What you are asked to do> Every entry should be returned exactly. Omit none of them.

The data>
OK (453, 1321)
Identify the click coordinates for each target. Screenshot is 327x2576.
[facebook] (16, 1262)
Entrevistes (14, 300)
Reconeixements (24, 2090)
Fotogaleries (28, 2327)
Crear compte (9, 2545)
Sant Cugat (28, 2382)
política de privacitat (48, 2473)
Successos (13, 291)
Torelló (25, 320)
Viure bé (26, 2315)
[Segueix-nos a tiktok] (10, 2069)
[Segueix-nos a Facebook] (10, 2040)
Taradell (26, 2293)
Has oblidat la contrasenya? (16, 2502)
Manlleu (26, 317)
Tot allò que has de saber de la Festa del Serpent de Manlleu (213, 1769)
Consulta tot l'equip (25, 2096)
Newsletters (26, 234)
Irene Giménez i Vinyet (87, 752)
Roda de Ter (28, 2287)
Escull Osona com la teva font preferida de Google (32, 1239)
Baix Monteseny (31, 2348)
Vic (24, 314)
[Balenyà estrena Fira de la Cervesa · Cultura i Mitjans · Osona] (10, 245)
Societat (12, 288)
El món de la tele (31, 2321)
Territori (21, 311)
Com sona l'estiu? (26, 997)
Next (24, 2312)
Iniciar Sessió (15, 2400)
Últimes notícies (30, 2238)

Output>
OK (453, 1321)
Identify the click coordinates for each target. Screenshot is 327x2576.
[facebook] (16, 1262)
Entrevistes (14, 300)
Reconeixements (24, 2090)
Fotogaleries (28, 2327)
Crear compte (9, 2545)
Sant Cugat (28, 2382)
política de privacitat (48, 2473)
Successos (13, 291)
Torelló (25, 320)
Viure bé (26, 2315)
[Segueix-nos a tiktok] (10, 2069)
[Segueix-nos a Facebook] (10, 2040)
Taradell (26, 2293)
Has oblidat la contrasenya? (16, 2502)
Manlleu (26, 317)
Tot allò que has de saber de la Festa del Serpent de Manlleu (213, 1769)
Consulta tot l'equip (25, 2096)
Newsletters (26, 234)
Irene Giménez i Vinyet (87, 752)
Roda de Ter (28, 2287)
Escull Osona com la teva font preferida de Google (32, 1239)
Baix Monteseny (31, 2348)
Vic (24, 314)
[Balenyà estrena Fira de la Cervesa · Cultura i Mitjans · Osona] (10, 245)
Societat (12, 288)
El món de la tele (31, 2321)
Territori (21, 311)
Com sona l'estiu? (26, 997)
Next (24, 2312)
Iniciar Sessió (15, 2400)
Últimes notícies (30, 2238)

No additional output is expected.